During 16 days of drone-and-drawl talk, Southern Democrats had argued that the Senate should not even bring the civil rights bill up for consideration. With those preliminaries well over, the time had arrived for the start of formal debate, and the bill's backers had a chance to present their case. Said Minnesota Democrat Hubert Humphrey, floor manager for the measure: "I will attempt to lay the affirmative case for the bill before the Senate."

Humphrey did just that, and often eloquently, for 31 hours. "This bill is long overdue," he said. "Moderate as it is, it ensures a great departure from the misery and bitterness that is the lot of so many Americans. This misery has found remarkably quiet methods of expression up to the present."

But, Humphrey continued, "within the past few years a new spirit has arisen in those people who have been so long denied. How will we respond to this challenge? The snarling police dogs of Birmingham are one answer. The force of equality and justice is another. That second choice is embodied in the bill that we are starting to consider."

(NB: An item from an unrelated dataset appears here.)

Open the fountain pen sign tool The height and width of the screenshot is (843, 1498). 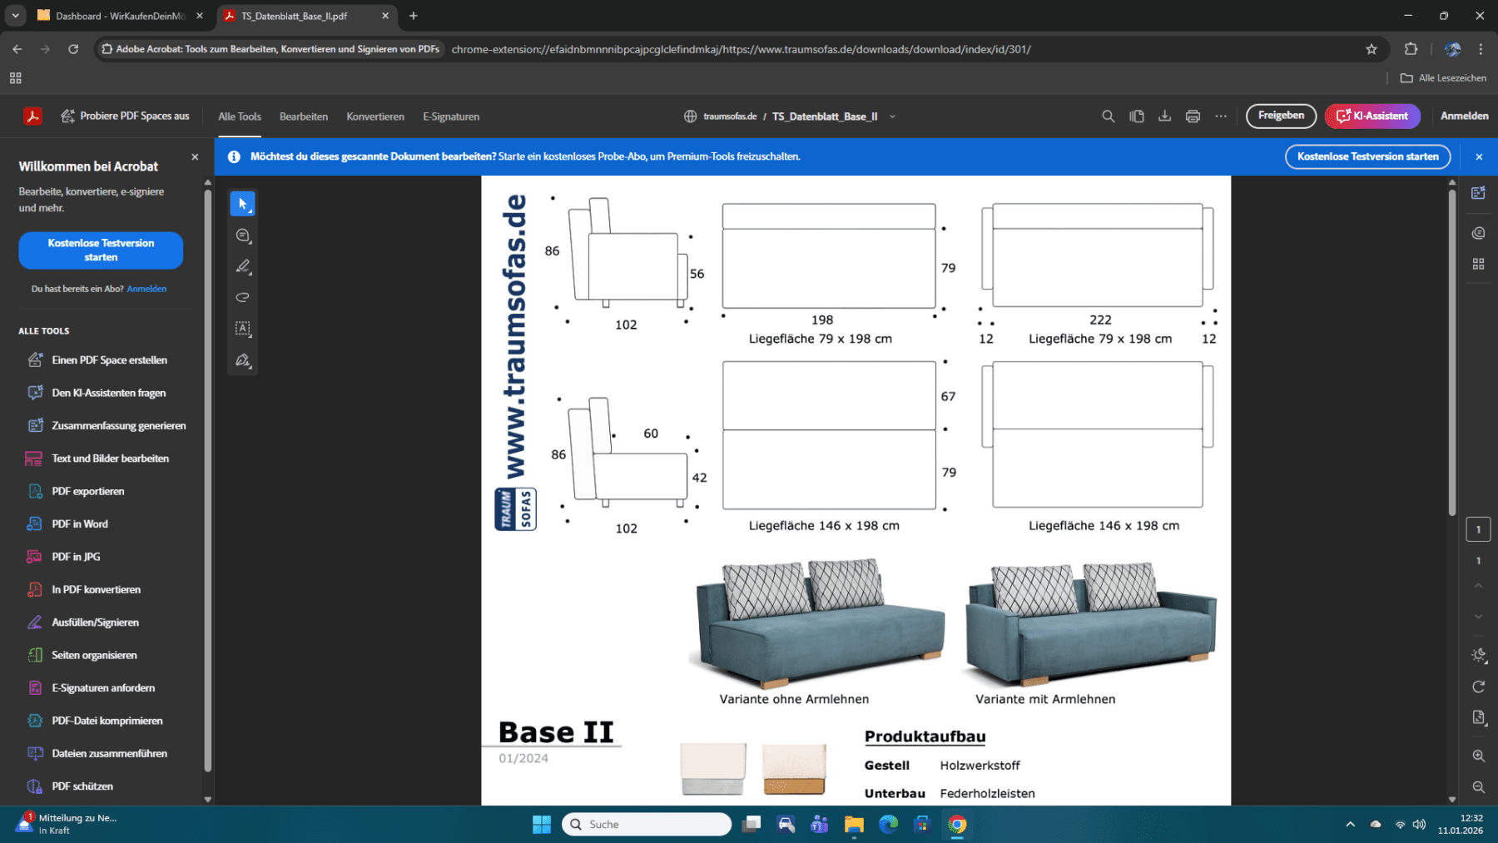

Simple Goals. Section by section, Humphrey went through the bill's eleven titles, explaining each and giving examples of grievances that the bill was designed to redress. In discussing the protection of Negro voting rights, Humphrey noted that in many Southern states, would-be Negro voters are rejected, while even the most illiterate whites are generally allowed to register. He told the story of one white Alabaman who, when confronted with the voter-registration-test question, "Will you give aid and comfort to the enemies of the U.S. or the government of Alabama?", wrote in reply: "If hurt would give comfort only if wonded." The man passed with flying colors. On public accommodations, Humphrey reported that in Charleston, S.C., there were ten hotels and motels that welcomed dogs, none that would take a Negro. As for job opportunities, Humphrey cited a Bureau of Census study that showed that a Negro college graduate during his lifetime would earn less than one-half as much as his white counterpart, some $6,000 less than a white man who quit school after the eighth grade.

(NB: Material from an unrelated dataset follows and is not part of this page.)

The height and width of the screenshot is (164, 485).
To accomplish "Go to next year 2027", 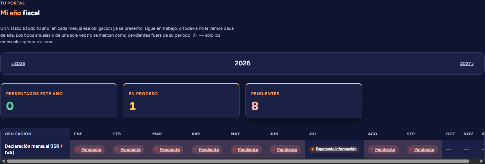I will [467, 64].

"The goals of this bill," concluded Humphrey, "are simple ones: to extend to Negro citizens the same rights and the same opportunities that white Americans take for granted."

Anticipating the Worst. Following Humphrey was California's Senator Thomas Kuchel, the Republican whip, who also offered urgent arguments for the bill. "This issue," said Kuchel, "should not be a partisan fight. It should be, and is, an American fight." But some powerful Republicans do have doubts about certain parts of the bill, a fact attested next day by G.O.P. Leader Everett Dirksen of Illinois. Dirksen said he had received "very substantial encouragement" from the Senate Republican Policy Committee for a dozen changes, most of them technical, in the bill's fair-employment and union-membership provisions. Dirksen also indicated that he had found some support for his idea of an amendment to the public-accommodations section—probably to make compliance voluntary for the first year of the new law's life.